Flag logins by irregular/distant IP?

Occasional Contributor



I was told there was a setting that would enable IP checking for mailbox access. If access came from an odd IP, say China, the access would be blocked and an alert would be sent out. I'm been looking through the interface and can't find the setting. Do this option exist?

3 Replies
best response confirmed by Mark Andrich (Occasional Contributor)

There are some useful Azure Active Directory security reports available for Office 365 customers, as well as more detailed information for those customers with Azure AD Premium. 


I am in an E3 tenant with no add-ons and I get these reports - 


Risky sign-ins - A risky sign-in is an indicator for a sign-in attempt that might have been performed by someone who is not the legitimate owner of a user account.  Known IP address ranges can be added to define which locations are trusted. 


Users flagged for risk - A risky user is an indicator for a user account that might have been compromised. 

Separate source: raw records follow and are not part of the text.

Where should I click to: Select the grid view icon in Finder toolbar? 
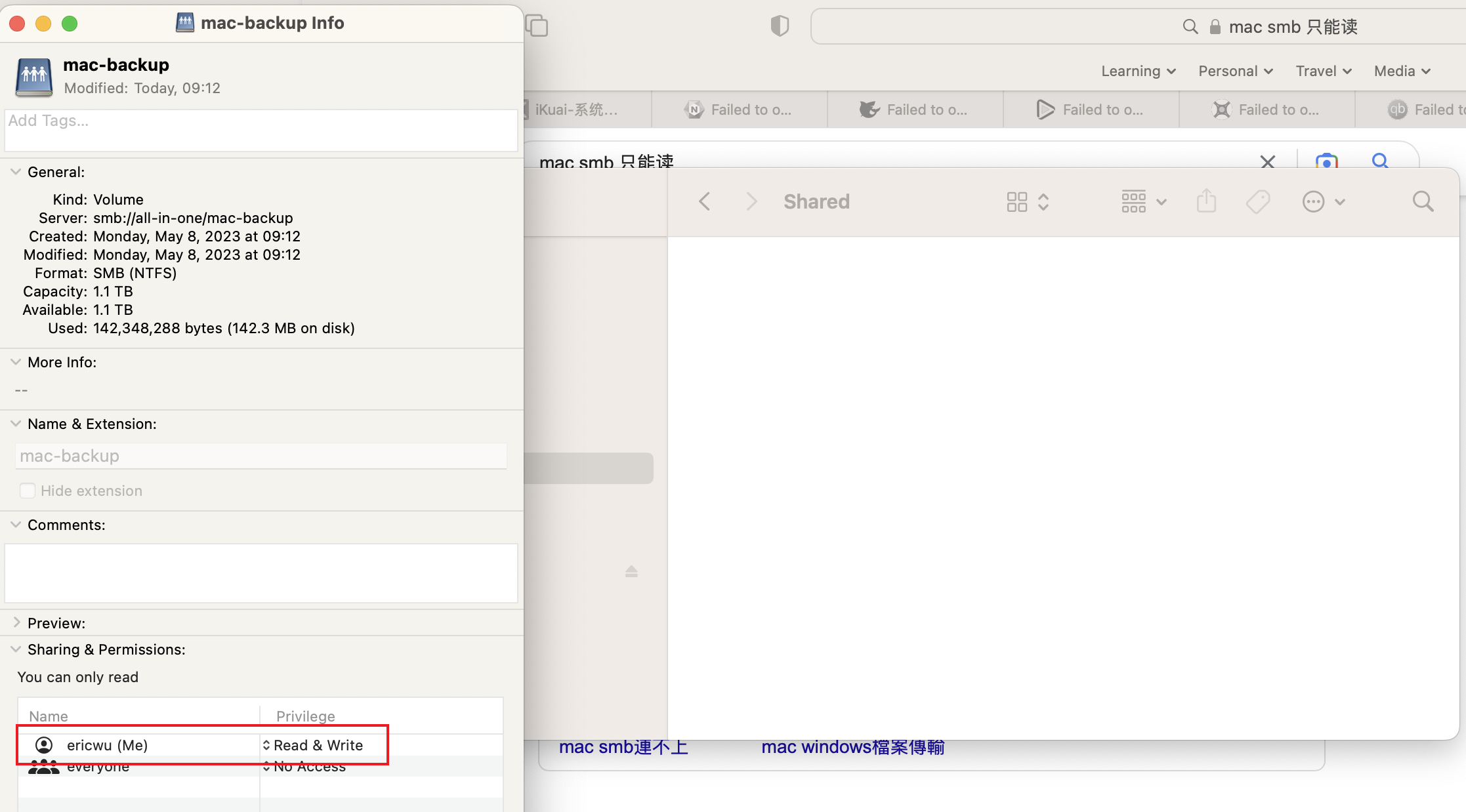click(x=1016, y=201)
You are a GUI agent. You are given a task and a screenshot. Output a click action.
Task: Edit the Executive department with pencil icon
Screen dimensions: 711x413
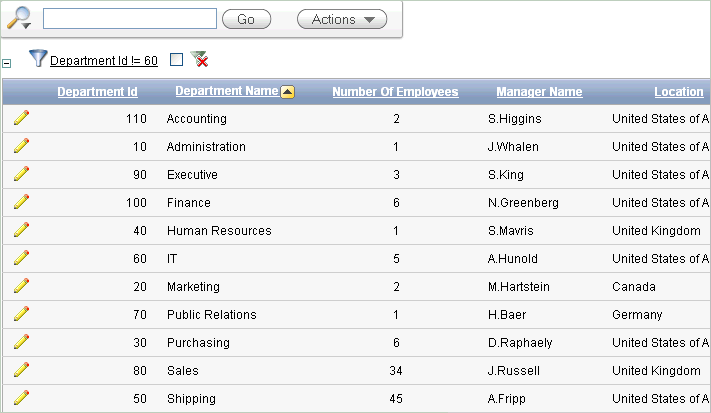click(21, 174)
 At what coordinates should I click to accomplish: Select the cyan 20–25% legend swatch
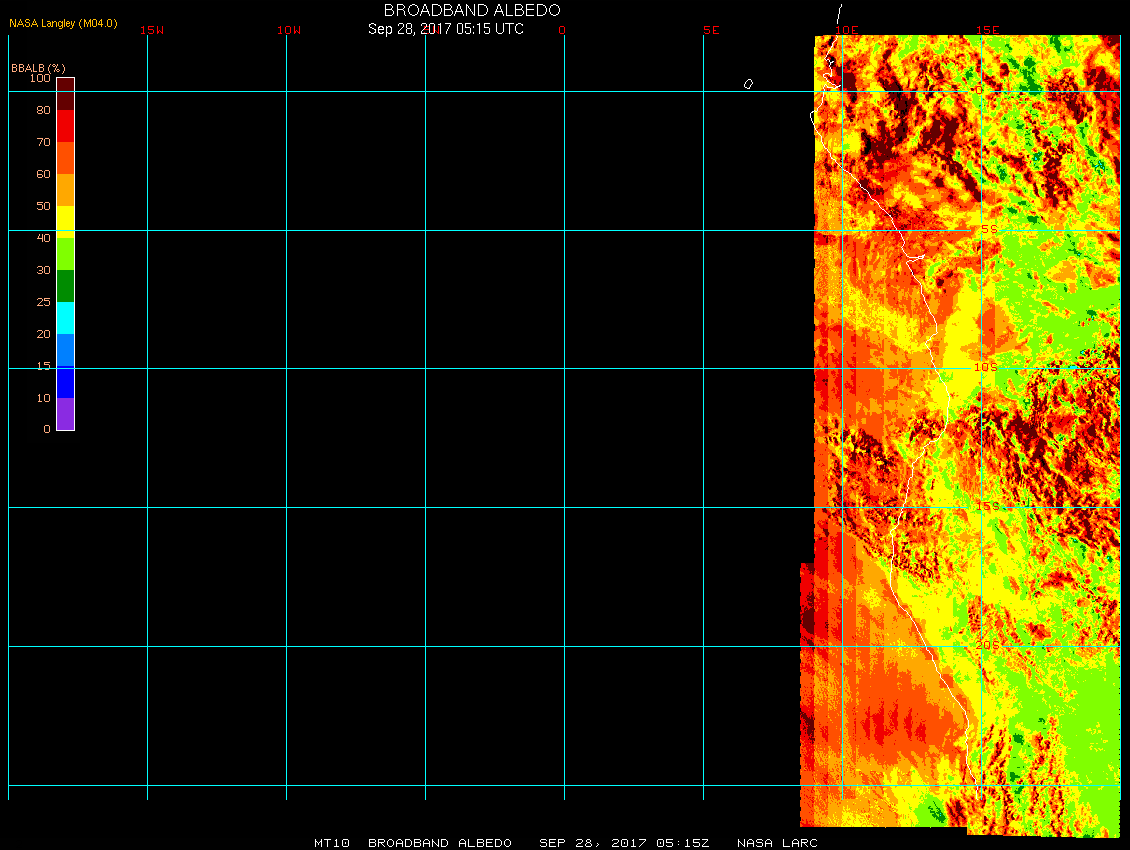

These reports should flag suspicious logins like what you have described. For Azure AD Premium customers, there are more options like a user risk remediation policy which can block access for example.

Well, Reports are delayed, if you want to properly address this you should check the Alerts functionality offered as part of the SCC, and quite possible the advanced alerts/actions offered with ASM/CAS licenses. Some third party vendors also offer alerting based on the audit events in the Azure AD audit log.